KR20030045214A - Method Of Driving Plasma Display Panel And Apparatus Thereof - Google Patents

Abstract

The present invention relates to a method and apparatus for driving a plasma display panel capable of improving image quality.

The driving apparatus of the plasma display panel according to the present invention includes a signal discrimination unit detecting a frequency of an input signal, a memory in which driving modes are selected differently according to the frequency of the input signal, and a driving mode selected according to the detected frequency. And a signal processor for determining a driving waveform and subfield arrangement for displaying an input signal.

Description

Method and device for driving plasma display panel {Method Of Driving Plasma Display Panel And Apparatus Thereof}

The present invention relates to a plasma display panel, and more particularly, to a method and apparatus for driving a plasma display panel capable of improving image quality.

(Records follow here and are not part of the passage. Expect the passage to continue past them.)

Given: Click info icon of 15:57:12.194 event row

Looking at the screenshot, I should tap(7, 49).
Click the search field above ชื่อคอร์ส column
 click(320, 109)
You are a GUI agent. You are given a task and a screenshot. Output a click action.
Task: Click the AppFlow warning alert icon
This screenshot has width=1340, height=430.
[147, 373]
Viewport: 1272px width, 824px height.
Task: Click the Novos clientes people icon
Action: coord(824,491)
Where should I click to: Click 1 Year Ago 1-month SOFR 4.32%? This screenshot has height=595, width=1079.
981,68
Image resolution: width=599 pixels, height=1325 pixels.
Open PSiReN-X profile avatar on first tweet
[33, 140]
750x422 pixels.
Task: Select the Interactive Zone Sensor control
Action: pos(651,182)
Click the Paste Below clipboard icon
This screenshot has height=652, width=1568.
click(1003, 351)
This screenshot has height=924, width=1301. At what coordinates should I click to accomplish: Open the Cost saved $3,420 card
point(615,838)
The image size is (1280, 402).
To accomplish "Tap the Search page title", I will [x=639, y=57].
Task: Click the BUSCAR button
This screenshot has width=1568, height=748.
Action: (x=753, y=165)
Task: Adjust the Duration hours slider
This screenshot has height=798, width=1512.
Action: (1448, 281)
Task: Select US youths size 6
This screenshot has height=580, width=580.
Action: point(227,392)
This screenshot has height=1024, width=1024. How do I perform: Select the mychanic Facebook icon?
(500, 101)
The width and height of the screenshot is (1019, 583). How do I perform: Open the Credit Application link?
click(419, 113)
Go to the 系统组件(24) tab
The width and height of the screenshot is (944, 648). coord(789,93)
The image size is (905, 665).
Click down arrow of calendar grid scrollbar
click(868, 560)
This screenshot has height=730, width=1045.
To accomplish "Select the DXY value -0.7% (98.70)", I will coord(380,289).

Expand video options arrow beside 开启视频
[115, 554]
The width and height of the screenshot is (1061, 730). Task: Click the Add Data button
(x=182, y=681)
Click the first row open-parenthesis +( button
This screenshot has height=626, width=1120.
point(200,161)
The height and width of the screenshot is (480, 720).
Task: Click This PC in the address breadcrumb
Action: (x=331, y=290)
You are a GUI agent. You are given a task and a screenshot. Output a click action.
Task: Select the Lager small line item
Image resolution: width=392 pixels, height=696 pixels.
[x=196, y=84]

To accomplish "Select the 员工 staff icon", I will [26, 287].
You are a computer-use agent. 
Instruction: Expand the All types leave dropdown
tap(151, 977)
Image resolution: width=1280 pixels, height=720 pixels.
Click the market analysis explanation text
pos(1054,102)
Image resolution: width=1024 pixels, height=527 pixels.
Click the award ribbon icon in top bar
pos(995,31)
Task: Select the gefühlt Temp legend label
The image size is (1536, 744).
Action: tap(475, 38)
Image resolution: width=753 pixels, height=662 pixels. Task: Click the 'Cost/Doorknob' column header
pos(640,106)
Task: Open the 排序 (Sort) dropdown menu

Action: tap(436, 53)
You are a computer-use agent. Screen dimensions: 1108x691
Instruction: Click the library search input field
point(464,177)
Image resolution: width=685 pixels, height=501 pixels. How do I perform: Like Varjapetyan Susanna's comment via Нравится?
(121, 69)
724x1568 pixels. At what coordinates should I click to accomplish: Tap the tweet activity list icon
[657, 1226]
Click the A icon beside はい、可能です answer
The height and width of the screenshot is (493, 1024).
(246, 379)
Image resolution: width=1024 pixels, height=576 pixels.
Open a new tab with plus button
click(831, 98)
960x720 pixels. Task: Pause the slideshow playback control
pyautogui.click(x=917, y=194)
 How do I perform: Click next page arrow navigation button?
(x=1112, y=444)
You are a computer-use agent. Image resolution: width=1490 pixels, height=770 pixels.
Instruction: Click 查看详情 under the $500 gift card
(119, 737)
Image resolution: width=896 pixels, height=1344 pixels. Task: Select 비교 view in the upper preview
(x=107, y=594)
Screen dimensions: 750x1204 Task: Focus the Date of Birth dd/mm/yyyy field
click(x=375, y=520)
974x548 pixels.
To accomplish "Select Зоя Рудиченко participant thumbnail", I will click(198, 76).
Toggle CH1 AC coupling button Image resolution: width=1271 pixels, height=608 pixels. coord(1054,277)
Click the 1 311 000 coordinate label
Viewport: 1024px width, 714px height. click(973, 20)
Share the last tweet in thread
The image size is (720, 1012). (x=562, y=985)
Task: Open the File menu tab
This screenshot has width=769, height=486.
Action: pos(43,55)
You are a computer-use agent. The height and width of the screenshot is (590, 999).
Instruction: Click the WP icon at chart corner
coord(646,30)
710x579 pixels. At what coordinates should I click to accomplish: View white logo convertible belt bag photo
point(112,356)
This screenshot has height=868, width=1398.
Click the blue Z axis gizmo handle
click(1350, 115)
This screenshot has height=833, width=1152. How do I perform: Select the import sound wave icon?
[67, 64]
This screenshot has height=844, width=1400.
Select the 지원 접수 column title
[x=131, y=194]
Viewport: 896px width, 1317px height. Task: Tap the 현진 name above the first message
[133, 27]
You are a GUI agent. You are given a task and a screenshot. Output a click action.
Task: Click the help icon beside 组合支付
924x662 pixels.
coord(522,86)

Plasma Display Panel (hereinafter referred to as "PDP") displays an image including text or graphics by emitting phosphors by 147 nm ultraviolet rays generated during discharge of He + Xe or Ne + Xe inert mixed gas. . Such a PDP is not only thin and easy to enlarge, but also greatly improved in quality due to recent technology development. In particular, the three-electrode AC surface discharge type PDP has advantages of low voltage driving and long life because wall charges are accumulated on the surface during discharge and protect the electrodes from sputtering caused by the discharge.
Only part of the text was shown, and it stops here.